1. What is the goal of the DSPY framework?

• The goal of DSPY is to shift the focus from tweaking the LLMs to designing good overarching system architecture.

2. How does DSPY treat LLMs as modules?

• DSPY treats LLMs as "devices" that execute instructions and operate through an abstraction akin to a deep neural network (DNN).
• Just as we define a layer of Convolution in PyTorch and can stack these layers to achieve a desired level of abstraction, DSPY aims to abstract LLMs as modules that can be stacked in different combinations to achieve a certain type of behavior (e.g., Chain of Thought, ReAct).

3. How does DSPY infer the role of fields and build modules?

• DSPY uses "signatures" to define the behavior we want from the LLMs, which specify what needs to be achieved rather than how to prompt the LLM to do it.
• DSPY infers the role of fields using these signatures and uses them to build modules, automatically producing high-quality prompts to achieve the desired behavior.

4. How does the DSPY optimizer work?

• The DSPY optimizer takes the entire pipeline and optimizes it on a certain metric, automatically coming up with the best prompts and even updating the weights of the language model to fit the task being solved.

[03] Implementing a Multi-Hop QA System with DSPY

1. What is the challenge in building multi-hop QA systems?

• A single search query is often not enough for complex QA tasks, and the standard approach is to build multi-hop search systems that read the retrieved results and generate additional queries to gather more information.
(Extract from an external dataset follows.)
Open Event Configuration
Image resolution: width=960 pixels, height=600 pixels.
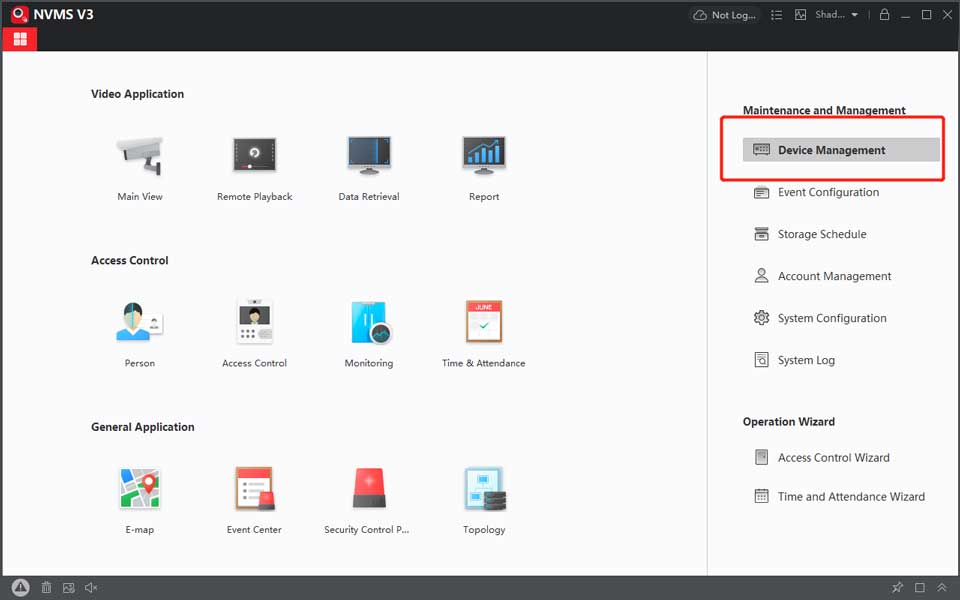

2. How can DSPY be used to simulate a multi-hop QA system?

• The article provides an example of implementing a "Simplified Baleen" pipeline using DSPY, which includes modules for generating search queries, retrieving passages, and generating the final answer.
• The pipeline is defined using DSPY's signatures and modules, and the article demonstrates how the pipeline can be compiled and optimized using DSPY's teleprompter and evaluation functions.

3. How does the compiled DSPY pipeline perform compared to the uncompiled version?

• The results show that the compiled DSPY pipeline outperforms the uncompiled version in terms of retrieval score on the HotPotQA dataset, even surpassing human feedback.
• The article also mentions that a much smaller model like T5 can outperform GPT when used in a DSPY setting, highlighting the potential of DSPY in building better and more systematically designed systems.